• _Exercise brief_: Quote the data verbatim from the line containing "Task: Click Django" through the line containing "Action: pos(422,136)", leaving out any pictures.
**** Provided entries ****
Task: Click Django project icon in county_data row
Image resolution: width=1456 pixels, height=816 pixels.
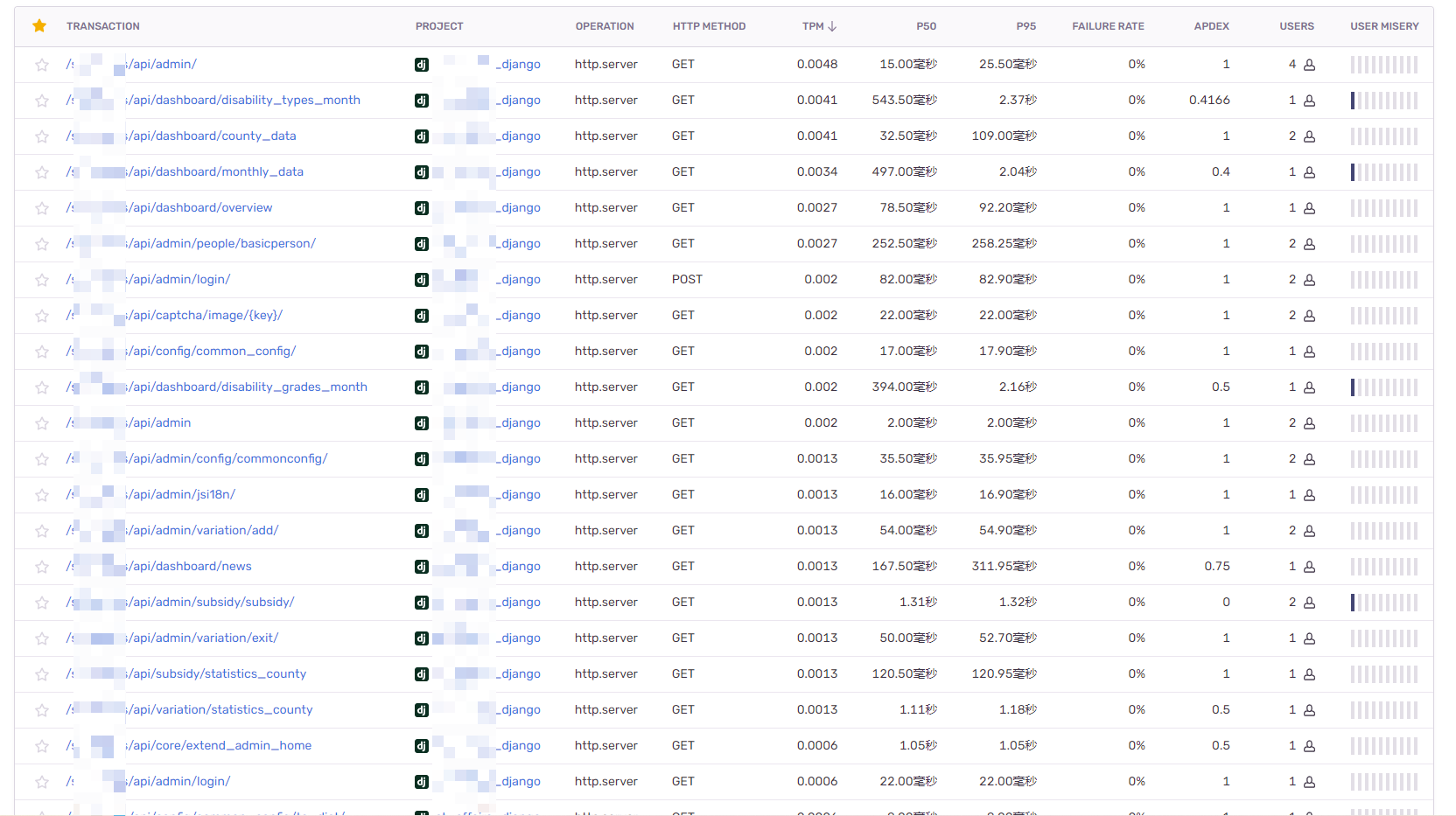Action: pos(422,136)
****
**** Provided entries ****
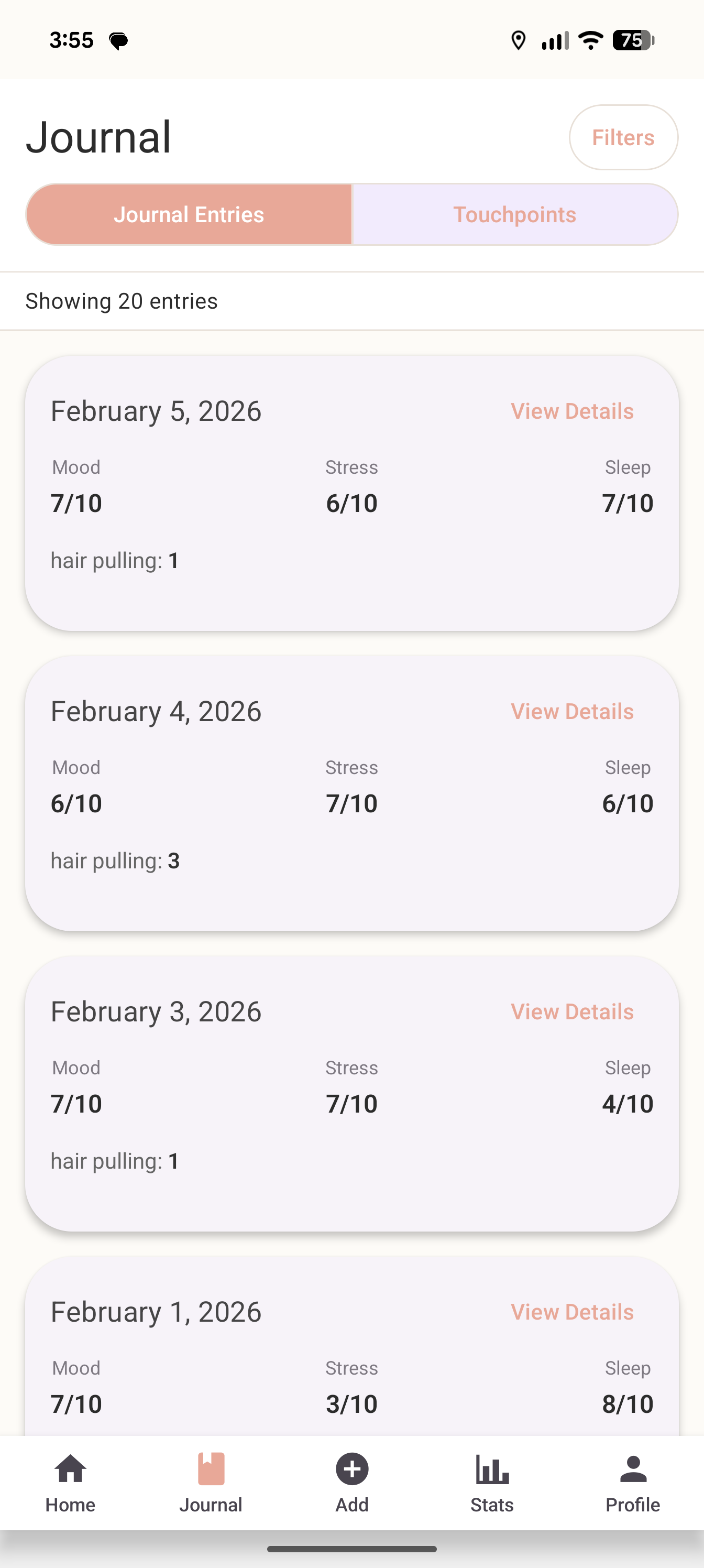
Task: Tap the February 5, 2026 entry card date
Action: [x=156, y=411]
****
**** Provided entries ****
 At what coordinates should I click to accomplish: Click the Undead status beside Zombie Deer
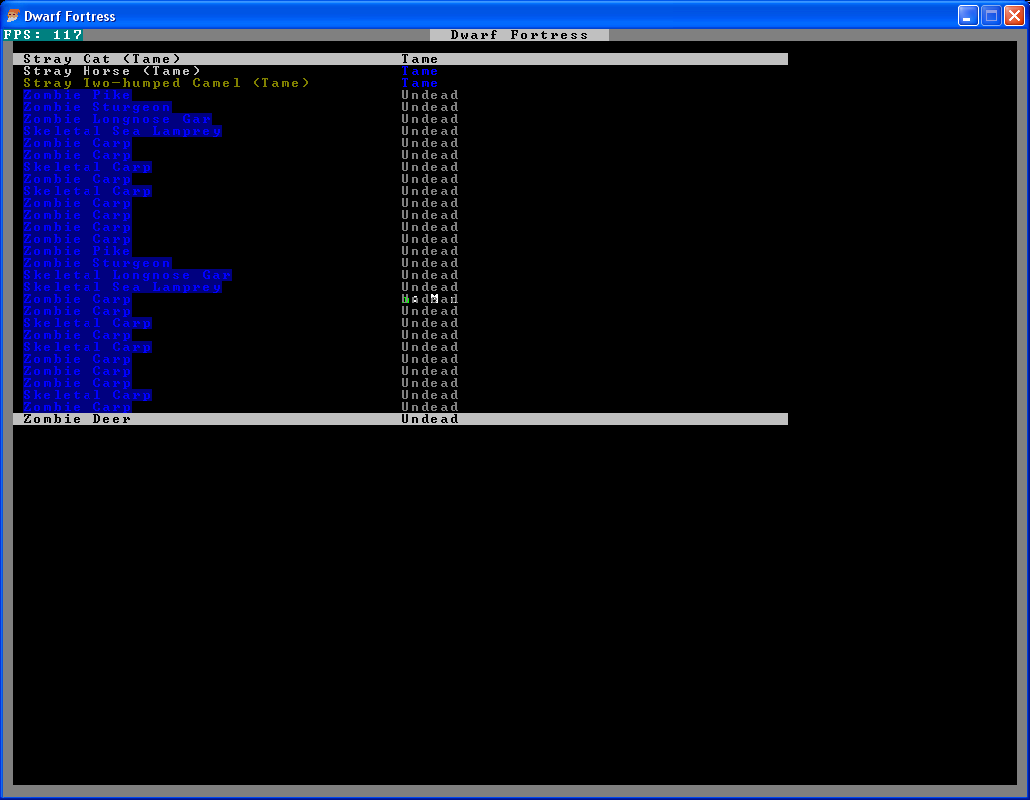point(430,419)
****
• _Final result_:
Task: Click Django project icon in county_data row
Image resolution: width=1456 pixels, height=816 pixels.
Action: pos(422,136)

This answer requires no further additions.